_Aim of the exercise_
Reproduce the listing below verbatim, from the line that contains "You are a GUI" through the line that contains "Open the Gallery", with both of those lines included.

_Records for processing_
--------------------

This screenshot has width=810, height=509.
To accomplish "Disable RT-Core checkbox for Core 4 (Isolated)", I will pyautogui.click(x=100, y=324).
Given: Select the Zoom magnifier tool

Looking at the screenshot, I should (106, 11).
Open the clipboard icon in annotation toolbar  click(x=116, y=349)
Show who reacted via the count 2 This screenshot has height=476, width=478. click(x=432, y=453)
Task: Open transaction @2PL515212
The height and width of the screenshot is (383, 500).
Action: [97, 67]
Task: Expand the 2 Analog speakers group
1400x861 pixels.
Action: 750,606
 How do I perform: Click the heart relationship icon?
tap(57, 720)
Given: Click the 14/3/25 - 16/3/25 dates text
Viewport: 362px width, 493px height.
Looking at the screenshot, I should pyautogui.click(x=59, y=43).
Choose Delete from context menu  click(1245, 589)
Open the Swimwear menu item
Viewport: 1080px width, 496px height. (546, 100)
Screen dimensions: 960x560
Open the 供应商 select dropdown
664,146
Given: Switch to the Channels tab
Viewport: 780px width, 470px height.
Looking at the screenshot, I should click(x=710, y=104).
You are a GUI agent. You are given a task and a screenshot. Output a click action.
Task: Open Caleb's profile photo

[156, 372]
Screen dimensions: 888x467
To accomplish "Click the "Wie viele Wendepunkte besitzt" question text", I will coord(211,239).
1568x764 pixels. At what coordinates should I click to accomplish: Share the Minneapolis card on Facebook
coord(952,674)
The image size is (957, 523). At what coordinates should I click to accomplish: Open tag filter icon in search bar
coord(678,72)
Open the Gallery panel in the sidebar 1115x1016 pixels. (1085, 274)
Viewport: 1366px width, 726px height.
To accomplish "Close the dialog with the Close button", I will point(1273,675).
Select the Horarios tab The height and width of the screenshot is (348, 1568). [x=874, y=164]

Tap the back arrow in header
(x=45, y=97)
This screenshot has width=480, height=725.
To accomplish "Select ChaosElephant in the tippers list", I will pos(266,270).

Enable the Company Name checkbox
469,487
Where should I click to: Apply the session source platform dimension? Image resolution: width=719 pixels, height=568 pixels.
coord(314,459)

--------------------

_Answer to the exercise_
You are a GUI agent. You are given a task and a screenshot. Output a click action.
Task: Open Caleb's profile photo

[156, 372]
Screen dimensions: 888x467
To accomplish "Click the "Wie viele Wendepunkte besitzt" question text", I will coord(211,239).
1568x764 pixels. At what coordinates should I click to accomplish: Share the Minneapolis card on Facebook
coord(952,674)
The image size is (957, 523). At what coordinates should I click to accomplish: Open tag filter icon in search bar
coord(678,72)
Open the Gallery panel in the sidebar 1115x1016 pixels. (1085, 274)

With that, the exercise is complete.